I was actually thinking about tear out all that section drywall, but then I would have to mess around with corner beams and it would lead to the family room (I don't want to go that far).



> Pull the level back and see how much filler there was on the old inside corner, perhaps removing another 6" of drywall would have made matching and filling easier.


You mean I pull the level back 16" or 20"? The leveler would still show same, almost no gaps. Were you saying I strip off the 6" of old mud (where see the lines) with a sander? I guess I could do that (and that would make mudding more widen). You suggesting that?

I just hope this won't be noticeable after it's all done, with all those bumps and convex. I even had two estimates people over (both from craigslist) just for mudding, one offer $300 and other $1,850. I want to keep my arm/legs.


----------



## Nealtw (Jun 22, 2017)

You removed a drop box , soffet or what ever you called it. The drywall joint between the side of that box and the ceiling is a built up corner with tape and 3 coats of mud tapered out on the sheet. After removing the box you could have looked at the edge of the ceiling board and picked out the original paper, the tape and the thickness of filler.
Cutting out 6" more dry wall would have got rid of that build up.
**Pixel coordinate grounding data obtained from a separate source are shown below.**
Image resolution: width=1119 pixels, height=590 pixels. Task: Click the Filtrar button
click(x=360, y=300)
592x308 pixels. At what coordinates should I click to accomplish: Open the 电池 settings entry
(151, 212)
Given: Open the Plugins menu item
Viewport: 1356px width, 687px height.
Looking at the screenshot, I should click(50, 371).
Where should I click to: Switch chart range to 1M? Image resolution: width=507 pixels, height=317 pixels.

We have popcorn ceilings because a perfect a ceiling is so hard and expensive. Leaving that build up of filler on the ceiling will make a good ceiling near impossible.


----------



## CNT (Mar 7, 2017)

(5/8" drywall have 1/2" tapper edge)

I begun to tear the previous corner mud (so I can start new mudding). As some said, I now notice the 5/8" tapper edge match even with the ceiling (so ceiling appears to be 1/2"). Looks like I have no choice, but take down the 5/8" (and throw it all away) and replace it with 1/2" now.
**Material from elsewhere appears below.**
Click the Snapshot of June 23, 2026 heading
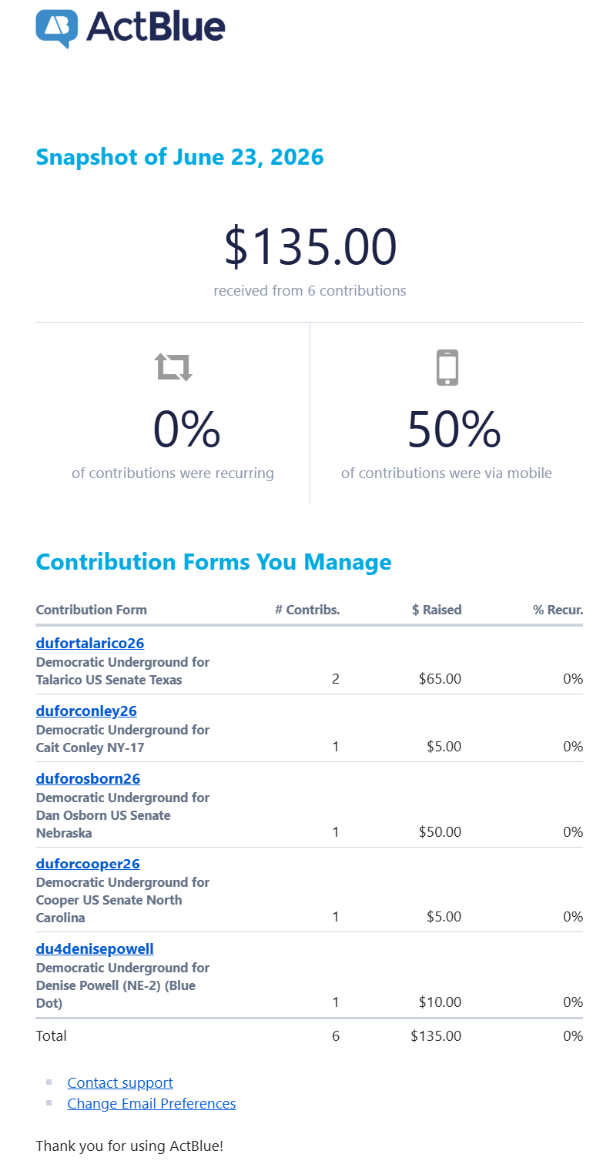603x1164 pixels. pos(180,157)
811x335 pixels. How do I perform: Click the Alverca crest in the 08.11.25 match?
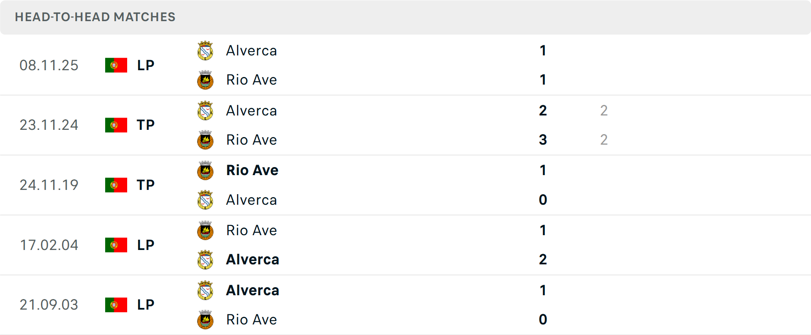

So, as I will change the ceiling to 1/2", should I continue scrap off the previous corner mud (as seen in photo)? Then paint it with Gardz. Then hot mud or tape next. Is this the right way to do it?
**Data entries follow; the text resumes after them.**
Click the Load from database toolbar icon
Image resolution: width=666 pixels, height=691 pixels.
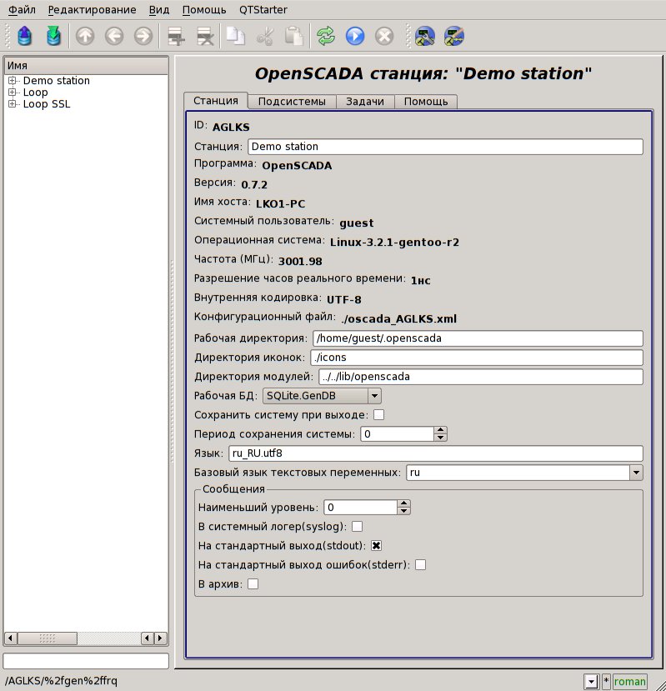click(x=25, y=36)
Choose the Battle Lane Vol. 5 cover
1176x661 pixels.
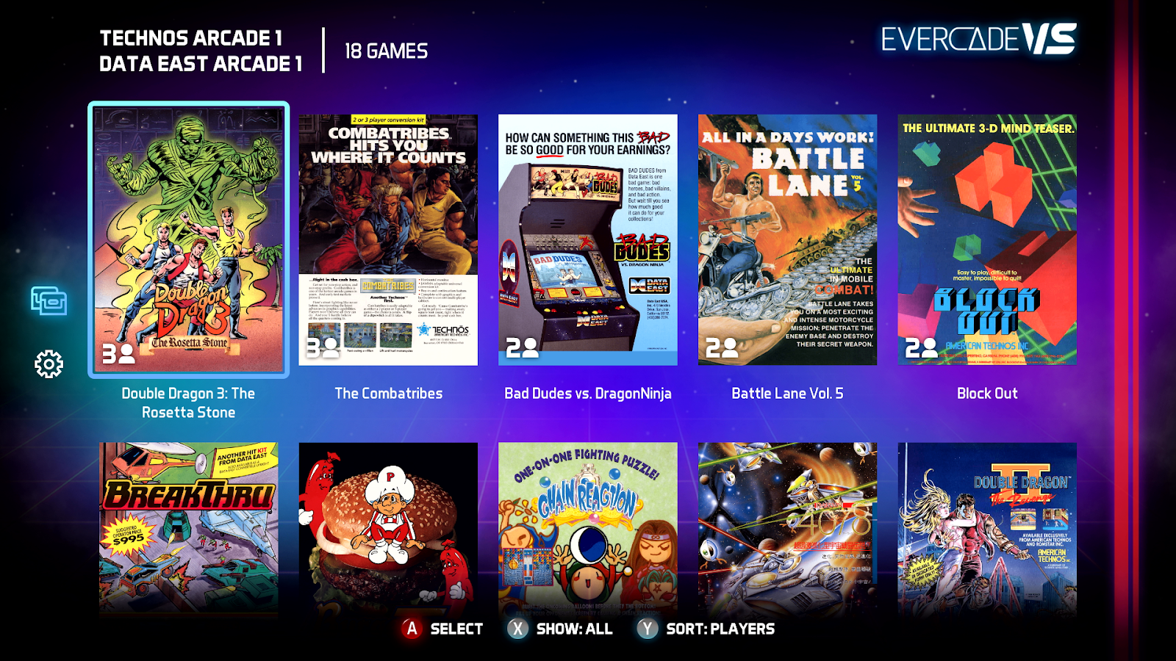coord(787,239)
No one explained to me with how to paint to match with existing sand ceiling. My BIL has paint hopper, so should I use that with (which one below)...? Are those primer also?

Of course, after all, I will paint the whole kitchen ceiling (BEHR) as well walls. The new cabinets should arrive soon.









or


----------



## mark sr (Jun 13, 2017)

You only need Gardz if/where the drywall face paper is missing or torn. 
A little hard to tell from the pic but if it is a sand finish that is often done by mixing the 'sand' additive into the paint. I've never used the sand texture paint but it should do the same thing. It would be rolled as it might not spray thru most airless pumps. If it's an orange peel texture - that is done by spraying on the texture with a hopper gun.


----------